United Nations: United Nations (UN) Security Council on Thursday paved the way for international air strikes against Muammar Gaddafi forces, as it passed a resolution approving a no-fly zone over Libya and authorising "all necessary measures" to protect civilians in the strife-torn African country.

Ten of the 15-member body voted in favour of the resolution which also calls for an immediate ceasefire in Libya.

Soon after the passage of resolution, US President Barack Obama called up his French counterpart Nocolas Sarkozy and British Prime Minister David Cameron to discuss on the enforcement of the UNSC resolution in Muammar Gaddafi-ruled Libya.
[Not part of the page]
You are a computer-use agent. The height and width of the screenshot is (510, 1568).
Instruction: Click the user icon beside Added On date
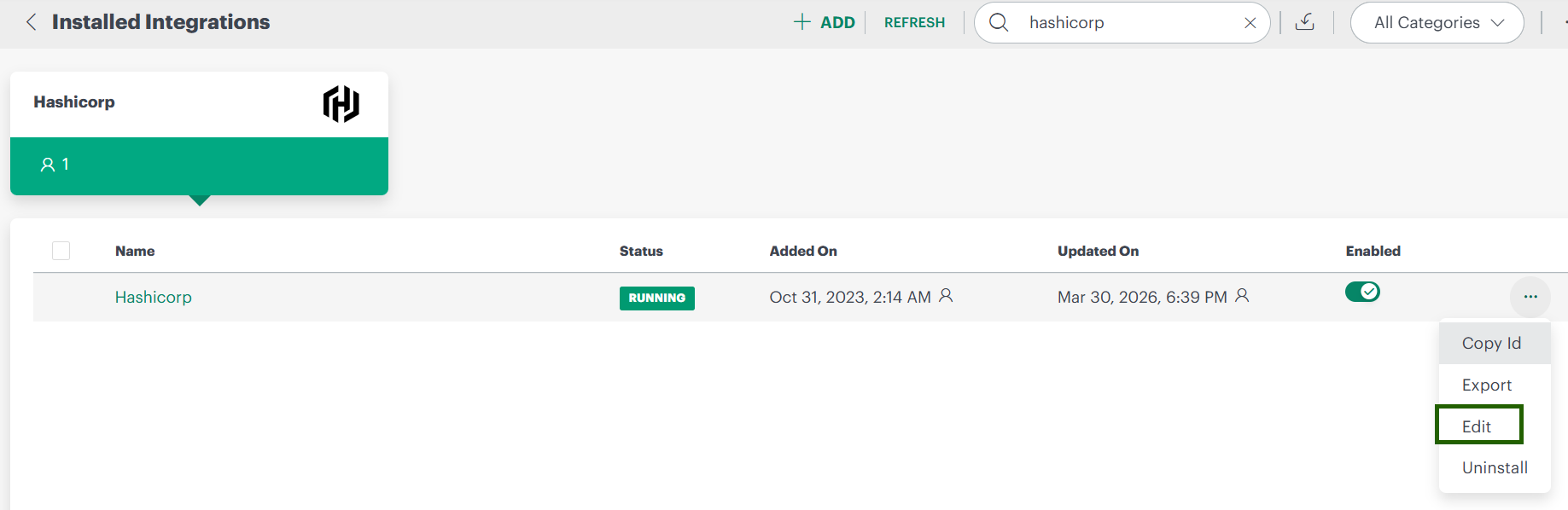coord(946,296)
"The leaders agreed that Libya must immediately comply with all terms of the resolution and that violence against the civilian population of Libya must cease... (they) agreed to coordinate closely on next steps and to continue working with Arab and other international partners to ensure the enforcement of UN Security Council resolutions on Libya," the White House said in a statement.
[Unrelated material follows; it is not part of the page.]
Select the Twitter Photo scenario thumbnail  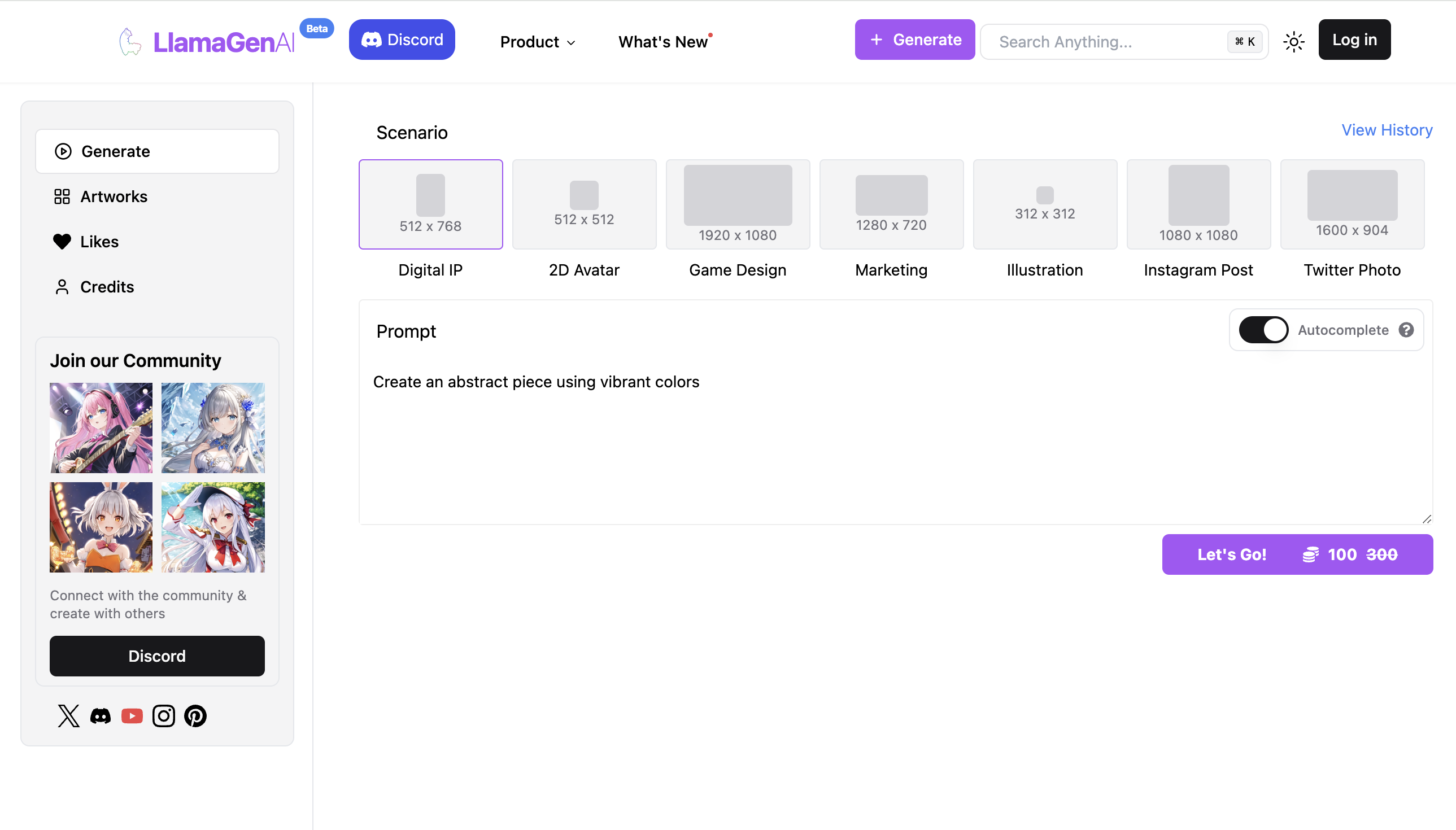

The resolution also broadens previous sanctions by imposing asset freezes for seven more of Gaddafi's supporters and five more entities including state-owned Libyan companies.

The sanctions included an arms embargo, an asset freeze and travel ban on Gaddafi and his confidants, and a referral to the Hague-based International Criminal Court.

Last week, the Arab League called for a no-fly zone to be established in Libya and the resolution, co-authored by Britain and France, was tabled by Lebanon on Tuesday.

Benghazi welcomes UN move

Meanwhile, media reports from the ground suggested that news of the UN resolution had been welcomed in Benghazi. Celebratory gunfire rang out in the city and imams at mosques
shouted "God is greatest, God is greatest."

Ibrahim Dabbashi, Libya's deputy envoy to the UN who had turned against Gaddafi, called for the resolution to be implemented "immediately."

Five nations abstain from voting

Five nations including China, Russia (which have veto power) and non-permanent members India, Germany and Brazil -- abstained from voting.

India that abstained from voting said "This resolution calls for far-reaching measures but we never got answers to very basic questions... This entire exercise has been based on less than complete information."

"Passing a resolution is an interactive process...if countries have doubts...you try to remove them," Indian envoy to UN Hardeep Singh Puri said. "I’m afraid that the two countries leading the process (UK and France) did not make the required effort."

China's top diplomat in the UN Li Baodong also had similar apprehensions. "Many of those questions failed to be clarified or answered."

On the India and China queries, Susan Rice, US envoy to the UN, clarified it was impossible to answer all the questions given that the Council had to act quickly. "We spent many hours going over these issues," she told reporters.